• [WORK TO DO]: Rewrite the records below, changing each "GUI agent" to "GUI assistant" and leaving everything else unchanged.

• [DATASET ROWS]:
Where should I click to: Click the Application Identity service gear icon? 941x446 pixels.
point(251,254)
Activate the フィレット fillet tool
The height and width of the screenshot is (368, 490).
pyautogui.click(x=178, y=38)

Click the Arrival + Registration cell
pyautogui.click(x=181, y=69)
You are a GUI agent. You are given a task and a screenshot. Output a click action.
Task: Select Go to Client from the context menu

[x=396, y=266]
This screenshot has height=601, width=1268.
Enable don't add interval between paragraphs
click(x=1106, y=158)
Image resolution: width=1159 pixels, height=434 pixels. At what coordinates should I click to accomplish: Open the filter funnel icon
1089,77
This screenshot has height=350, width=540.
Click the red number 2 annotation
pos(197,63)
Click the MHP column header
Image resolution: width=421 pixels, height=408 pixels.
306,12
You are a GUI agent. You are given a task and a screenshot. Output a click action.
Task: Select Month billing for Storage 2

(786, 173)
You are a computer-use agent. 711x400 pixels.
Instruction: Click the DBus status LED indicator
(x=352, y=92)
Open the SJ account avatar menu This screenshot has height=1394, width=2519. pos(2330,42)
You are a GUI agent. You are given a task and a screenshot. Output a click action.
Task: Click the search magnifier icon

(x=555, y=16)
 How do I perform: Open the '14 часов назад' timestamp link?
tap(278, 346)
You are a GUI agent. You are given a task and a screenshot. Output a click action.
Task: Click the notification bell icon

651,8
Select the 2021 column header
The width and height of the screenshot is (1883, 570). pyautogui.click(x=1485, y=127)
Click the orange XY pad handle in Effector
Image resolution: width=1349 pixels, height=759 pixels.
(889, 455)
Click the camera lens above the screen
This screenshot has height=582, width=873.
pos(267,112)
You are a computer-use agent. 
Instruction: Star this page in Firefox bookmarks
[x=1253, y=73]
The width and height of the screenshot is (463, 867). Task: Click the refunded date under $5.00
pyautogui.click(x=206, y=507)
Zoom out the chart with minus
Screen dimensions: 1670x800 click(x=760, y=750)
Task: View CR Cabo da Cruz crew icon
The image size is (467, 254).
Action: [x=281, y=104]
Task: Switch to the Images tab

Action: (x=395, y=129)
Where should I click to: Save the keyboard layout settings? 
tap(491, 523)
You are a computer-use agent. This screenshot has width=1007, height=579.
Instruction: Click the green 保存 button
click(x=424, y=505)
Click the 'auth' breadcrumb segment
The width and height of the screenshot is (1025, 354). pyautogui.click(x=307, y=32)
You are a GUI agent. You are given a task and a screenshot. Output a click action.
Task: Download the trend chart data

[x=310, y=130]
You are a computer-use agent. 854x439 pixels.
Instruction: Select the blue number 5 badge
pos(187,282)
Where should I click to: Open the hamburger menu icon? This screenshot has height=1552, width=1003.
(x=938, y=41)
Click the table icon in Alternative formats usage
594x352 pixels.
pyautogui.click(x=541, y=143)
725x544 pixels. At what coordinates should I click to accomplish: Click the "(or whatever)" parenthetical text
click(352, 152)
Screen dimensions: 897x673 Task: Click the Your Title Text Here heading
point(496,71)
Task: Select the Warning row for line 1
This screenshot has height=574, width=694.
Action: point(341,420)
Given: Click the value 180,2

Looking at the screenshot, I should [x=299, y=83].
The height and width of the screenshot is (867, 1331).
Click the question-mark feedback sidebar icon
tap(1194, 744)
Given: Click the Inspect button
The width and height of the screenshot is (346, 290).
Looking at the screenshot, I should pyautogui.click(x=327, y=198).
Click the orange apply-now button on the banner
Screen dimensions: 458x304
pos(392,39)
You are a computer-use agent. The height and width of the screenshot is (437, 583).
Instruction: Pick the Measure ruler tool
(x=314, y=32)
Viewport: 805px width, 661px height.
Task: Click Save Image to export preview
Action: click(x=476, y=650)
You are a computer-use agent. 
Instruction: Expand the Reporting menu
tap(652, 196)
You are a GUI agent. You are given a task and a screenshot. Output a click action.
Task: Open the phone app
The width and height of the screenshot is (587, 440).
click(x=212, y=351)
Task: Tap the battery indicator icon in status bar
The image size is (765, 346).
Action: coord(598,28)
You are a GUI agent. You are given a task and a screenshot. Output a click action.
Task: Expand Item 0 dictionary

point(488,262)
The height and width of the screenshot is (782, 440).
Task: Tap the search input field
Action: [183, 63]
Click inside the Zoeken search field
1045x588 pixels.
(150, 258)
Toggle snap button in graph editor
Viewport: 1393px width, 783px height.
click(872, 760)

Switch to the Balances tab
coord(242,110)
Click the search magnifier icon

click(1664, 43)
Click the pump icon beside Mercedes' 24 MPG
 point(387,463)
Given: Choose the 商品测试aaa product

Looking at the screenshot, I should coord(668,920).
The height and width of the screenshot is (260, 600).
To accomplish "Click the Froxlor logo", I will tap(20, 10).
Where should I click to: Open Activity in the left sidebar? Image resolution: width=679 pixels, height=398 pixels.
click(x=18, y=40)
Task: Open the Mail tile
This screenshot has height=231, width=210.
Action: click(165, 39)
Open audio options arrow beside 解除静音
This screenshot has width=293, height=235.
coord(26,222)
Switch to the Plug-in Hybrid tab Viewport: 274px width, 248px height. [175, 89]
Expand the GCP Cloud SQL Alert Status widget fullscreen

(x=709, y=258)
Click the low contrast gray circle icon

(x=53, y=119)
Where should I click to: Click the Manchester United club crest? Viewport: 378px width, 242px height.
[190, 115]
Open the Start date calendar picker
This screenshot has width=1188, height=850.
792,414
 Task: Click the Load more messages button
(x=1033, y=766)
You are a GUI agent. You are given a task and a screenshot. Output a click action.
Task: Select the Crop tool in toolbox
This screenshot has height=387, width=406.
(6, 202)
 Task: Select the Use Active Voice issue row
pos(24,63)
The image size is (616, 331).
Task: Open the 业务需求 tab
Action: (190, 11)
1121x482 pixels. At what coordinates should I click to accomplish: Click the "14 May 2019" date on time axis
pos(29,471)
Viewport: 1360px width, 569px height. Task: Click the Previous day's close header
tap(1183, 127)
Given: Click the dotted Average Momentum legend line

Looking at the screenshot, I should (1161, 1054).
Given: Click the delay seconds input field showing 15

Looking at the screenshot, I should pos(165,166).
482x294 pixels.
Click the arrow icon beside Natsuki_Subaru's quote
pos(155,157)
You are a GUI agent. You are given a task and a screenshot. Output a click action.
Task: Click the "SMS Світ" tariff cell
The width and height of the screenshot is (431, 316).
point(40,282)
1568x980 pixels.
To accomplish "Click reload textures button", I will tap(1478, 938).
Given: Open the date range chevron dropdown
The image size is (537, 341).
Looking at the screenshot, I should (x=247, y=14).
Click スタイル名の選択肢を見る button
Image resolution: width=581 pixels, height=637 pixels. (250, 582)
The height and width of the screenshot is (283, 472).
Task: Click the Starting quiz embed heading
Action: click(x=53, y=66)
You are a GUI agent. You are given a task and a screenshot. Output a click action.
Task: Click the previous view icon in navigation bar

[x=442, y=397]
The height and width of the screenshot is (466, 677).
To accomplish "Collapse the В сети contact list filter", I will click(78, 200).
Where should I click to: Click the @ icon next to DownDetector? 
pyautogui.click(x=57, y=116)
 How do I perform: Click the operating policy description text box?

• [FULL OUTPUT]:
Where should I click to: Click the Application Identity service gear icon? 941x446 pixels.
point(251,254)
Activate the フィレット fillet tool
The height and width of the screenshot is (368, 490).
pyautogui.click(x=178, y=38)

Click the Arrival + Registration cell
pyautogui.click(x=181, y=69)
You are a GUI assistant. You are given a task and a screenshot. Output a click action.
Task: Select Go to Client from the context menu

[x=396, y=266]
This screenshot has height=601, width=1268.
Enable don't add interval between paragraphs
click(x=1106, y=158)
Image resolution: width=1159 pixels, height=434 pixels. At what coordinates should I click to accomplish: Open the filter funnel icon
1089,77
This screenshot has height=350, width=540.
Click the red number 2 annotation
pos(197,63)
Click the MHP column header
Image resolution: width=421 pixels, height=408 pixels.
306,12
You are a GUI assistant. You are given a task and a screenshot. Output a click action.
Task: Select Month billing for Storage 2

(786, 173)
You are a computer-use agent. 711x400 pixels.
Instruction: Click the DBus status LED indicator
(x=352, y=92)
Open the SJ account avatar menu This screenshot has height=1394, width=2519. pos(2330,42)
You are a GUI assistant. You are given a task and a screenshot. Output a click action.
Task: Click the search magnifier icon

(x=555, y=16)
 How do I perform: Open the '14 часов назад' timestamp link?
tap(278, 346)
You are a GUI assistant. You are given a task and a screenshot. Output a click action.
Task: Click the notification bell icon

651,8
Select the 2021 column header
The width and height of the screenshot is (1883, 570). pyautogui.click(x=1485, y=127)
Click the orange XY pad handle in Effector
Image resolution: width=1349 pixels, height=759 pixels.
(889, 455)
Click the camera lens above the screen
This screenshot has height=582, width=873.
pos(267,112)
You are a computer-use agent. 
Instruction: Star this page in Firefox bookmarks
[x=1253, y=73]
The width and height of the screenshot is (463, 867). Task: Click the refunded date under $5.00
pyautogui.click(x=206, y=507)
Zoom out the chart with minus
Screen dimensions: 1670x800 click(x=760, y=750)
Task: View CR Cabo da Cruz crew icon
The image size is (467, 254).
Action: [x=281, y=104]
Task: Switch to the Images tab

Action: (x=395, y=129)
Where should I click to: Save the keyboard layout settings? 
tap(491, 523)
You are a computer-use agent. This screenshot has width=1007, height=579.
Instruction: Click the green 保存 button
click(x=424, y=505)
Click the 'auth' breadcrumb segment
The width and height of the screenshot is (1025, 354). pyautogui.click(x=307, y=32)
You are a GUI assistant. You are given a task and a screenshot. Output a click action.
Task: Download the trend chart data

[x=310, y=130]
You are a computer-use agent. 854x439 pixels.
Instruction: Select the blue number 5 badge
pos(187,282)
Where should I click to: Open the hamburger menu icon? This screenshot has height=1552, width=1003.
(x=938, y=41)
Click the table icon in Alternative formats usage
594x352 pixels.
pyautogui.click(x=541, y=143)
725x544 pixels. At what coordinates should I click to accomplish: Click the "(or whatever)" parenthetical text
click(352, 152)
Screen dimensions: 897x673 Task: Click the Your Title Text Here heading
point(496,71)
Task: Select the Warning row for line 1
This screenshot has height=574, width=694.
Action: point(341,420)
Given: Click the value 180,2

Looking at the screenshot, I should [x=299, y=83].
The height and width of the screenshot is (867, 1331).
Click the question-mark feedback sidebar icon
tap(1194, 744)
Given: Click the Inspect button
The width and height of the screenshot is (346, 290).
Looking at the screenshot, I should pyautogui.click(x=327, y=198).
Click the orange apply-now button on the banner
Screen dimensions: 458x304
pos(392,39)
You are a computer-use agent. The height and width of the screenshot is (437, 583).
Instruction: Pick the Measure ruler tool
(x=314, y=32)
Viewport: 805px width, 661px height.
Task: Click Save Image to export preview
Action: click(x=476, y=650)
You are a computer-use agent. 
Instruction: Expand the Reporting menu
tap(652, 196)
You are a GUI assistant. You are given a task and a screenshot. Output a click action.
Task: Open the phone app
The width and height of the screenshot is (587, 440).
click(x=212, y=351)
Task: Tap the battery indicator icon in status bar
The image size is (765, 346).
Action: coord(598,28)
You are a GUI assistant. You are given a task and a screenshot. Output a click action.
Task: Expand Item 0 dictionary

point(488,262)
The height and width of the screenshot is (782, 440).
Task: Tap the search input field
Action: [183, 63]
Click inside the Zoeken search field
1045x588 pixels.
(150, 258)
Toggle snap button in graph editor
Viewport: 1393px width, 783px height.
click(872, 760)

Switch to the Balances tab
coord(242,110)
Click the search magnifier icon

click(1664, 43)
Click the pump icon beside Mercedes' 24 MPG
 point(387,463)
Given: Choose the 商品测试aaa product

Looking at the screenshot, I should coord(668,920).
The height and width of the screenshot is (260, 600).
To accomplish "Click the Froxlor logo", I will tap(20, 10).
Where should I click to: Open Activity in the left sidebar? Image resolution: width=679 pixels, height=398 pixels.
click(x=18, y=40)
Task: Open the Mail tile
This screenshot has height=231, width=210.
Action: click(165, 39)
Open audio options arrow beside 解除静音
This screenshot has width=293, height=235.
coord(26,222)
Switch to the Plug-in Hybrid tab Viewport: 274px width, 248px height. [175, 89]
Expand the GCP Cloud SQL Alert Status widget fullscreen

(x=709, y=258)
Click the low contrast gray circle icon

(x=53, y=119)
Where should I click to: Click the Manchester United club crest? Viewport: 378px width, 242px height.
[190, 115]
Open the Start date calendar picker
This screenshot has width=1188, height=850.
792,414
 Task: Click the Load more messages button
(x=1033, y=766)
You are a GUI assistant. You are given a task and a screenshot. Output a click action.
Task: Select the Crop tool in toolbox
This screenshot has height=387, width=406.
(6, 202)
 Task: Select the Use Active Voice issue row
pos(24,63)
The image size is (616, 331).
Task: Open the 业务需求 tab
Action: (190, 11)
1121x482 pixels. At what coordinates should I click to accomplish: Click the "14 May 2019" date on time axis
pos(29,471)
Viewport: 1360px width, 569px height. Task: Click the Previous day's close header
tap(1183, 127)
Given: Click the dotted Average Momentum legend line

Looking at the screenshot, I should (1161, 1054).
Given: Click the delay seconds input field showing 15

Looking at the screenshot, I should pos(165,166).
482x294 pixels.
Click the arrow icon beside Natsuki_Subaru's quote
pos(155,157)
You are a GUI assistant. You are given a task and a screenshot. Output a click action.
Task: Click the "SMS Світ" tariff cell
The width and height of the screenshot is (431, 316).
point(40,282)
1568x980 pixels.
To accomplish "Click reload textures button", I will tap(1478, 938).
Given: Open the date range chevron dropdown
The image size is (537, 341).
Looking at the screenshot, I should (x=247, y=14).
Click スタイル名の選択肢を見る button
Image resolution: width=581 pixels, height=637 pixels. (250, 582)
The height and width of the screenshot is (283, 472).
Task: Click the Starting quiz embed heading
Action: click(x=53, y=66)
You are a GUI assistant. You are given a task and a screenshot. Output a click action.
Task: Click the previous view icon in navigation bar

[x=442, y=397]
The height and width of the screenshot is (466, 677).
To accomplish "Collapse the В сети contact list filter", I will click(78, 200).
Where should I click to: Click the @ icon next to DownDetector? 
pyautogui.click(x=57, y=116)
 How do I perform: Click the operating policy description text box?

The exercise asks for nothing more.